User request: "Convert this quarterly report to Markdown so I can edit it: Q3-report.pdf"

Actions taken:

  1. Parse Q3-report.pdf with docling (handles multi-column layout)
  2. Export as clean Markdown preserving structure

Output:

Converted Q3-report.pdf to Markdown

Document details:
  - Pages: 24
  - Layout: Multi-column (2-column on pages 3-20)
  - Tables: 8 (all converted to Markdown tables)
  - Figures: 5 (referenced with captions)
  - Sections: 12 headings detected

Output saved to: Q3-report.md (14,200 words)

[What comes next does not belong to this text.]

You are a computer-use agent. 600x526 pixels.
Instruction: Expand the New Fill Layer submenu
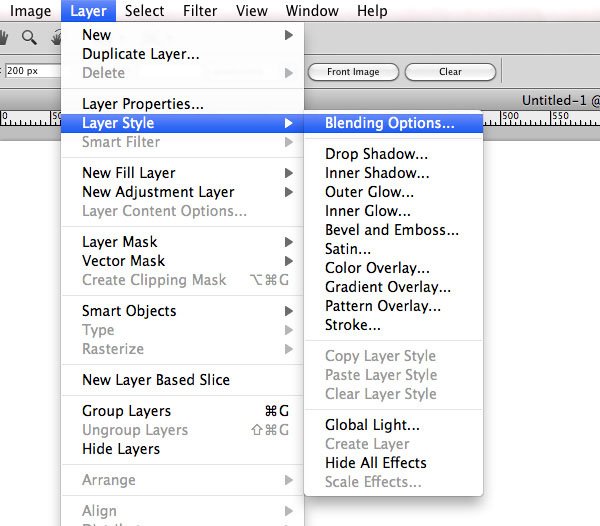click(x=289, y=173)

The multi-column layout has been linearized into single-column reading order.
All tables are preserved as Markdown tables.

Example 3: Extract structured data from an invoice

User request: "Parse this invoice and give me the line items as JSON"

Actions taken:

  1. Parse invoice.pdf with docling
  2. Identify the main line items table
  3. Export as structured JSON

Output:

{
  "invoice_number": "INV-2024-0847",
  "date": "2024-11-15",
  "vendor": "Acme Supplies Inc.",
  "line_items": [
    {"item": "Office Chairs", "qty": 10, "unit_price": 299.99, "total": 2999.90},
    {"item": "Standing Desks", "qty": 5, "unit_price": 549.00, "total": 2745.00},
    {"item": "Monitor Arms", "qty": 15, "unit_price": 89.50, "total": 1342.50}
  ],
  "subtotal": 7087.40,
  "tax": 637.87,
  "total": 7725.27
}

Guidelines

  • Docling handles complex layouts automatically including multi-column text, nested tables, and mixed content. Let it do the heavy lifting.
  • For very large documents (200+ pages), process in sections to manage memory.
  • When tables have merged cells or irregular structures, validate the DataFrame output and flag any parsing anomalies.
  • Prefer Markdown export for human-readable output and JSON/dict export for programmatic use.
  • If docling fails to install or parse a specific format, fall back to pdfplumber for PDFs or python-docx for DOCX files.
  • Always report the document structure (sections, tables, figures found) before detailed output so the user knows what is available.
  • For scanned documents without a text layer, docling may use its built-in OCR. If quality is poor, suggest the pdf-ocr skill for better preprocessing.